Data →
★ ★ ★ ★ ★

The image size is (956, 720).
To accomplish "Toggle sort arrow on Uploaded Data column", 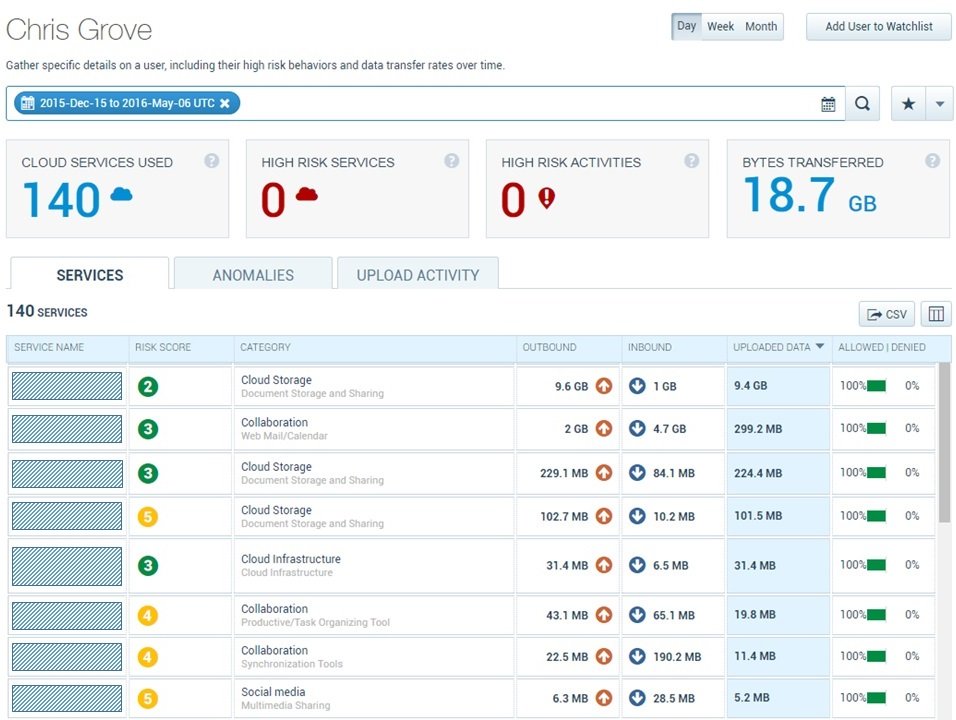I will click(x=820, y=346).
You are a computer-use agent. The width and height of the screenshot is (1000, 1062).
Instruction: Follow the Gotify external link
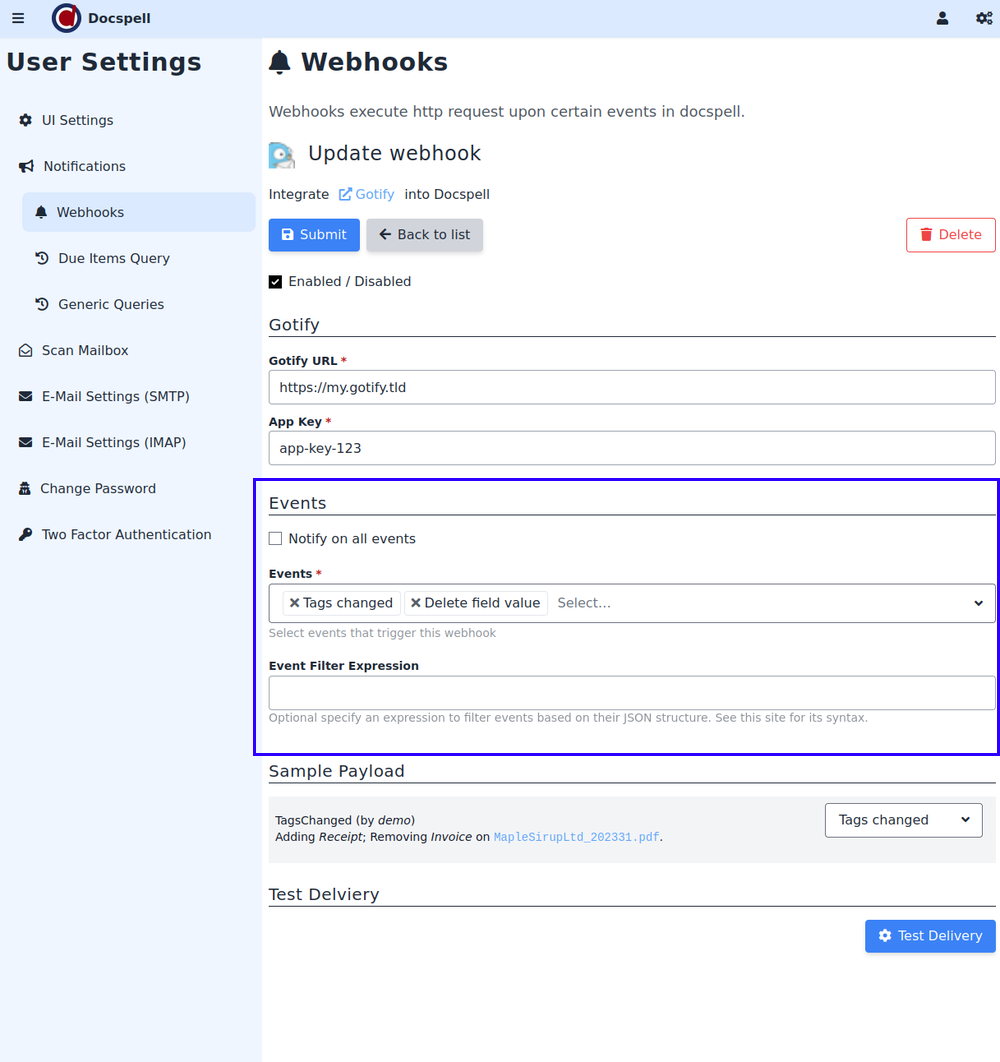[x=367, y=194]
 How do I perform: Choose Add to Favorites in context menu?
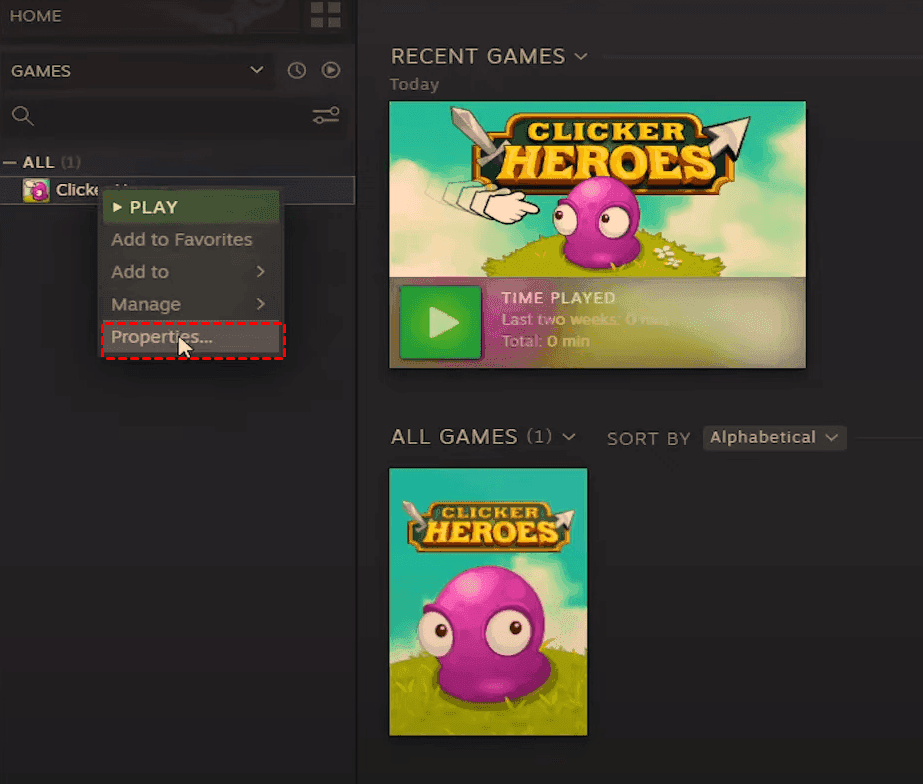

★ ★ ★ ★ ★

Exercise description →
Return, exactly as they appear, the lines from the line containing "Instruction: Follow the Gotify external link" through the end of the records above, both ends included, without pictures.

Task solution →
Instruction: Follow the Gotify external link
[x=367, y=194]
 How do I perform: Choose Add to Favorites in context menu?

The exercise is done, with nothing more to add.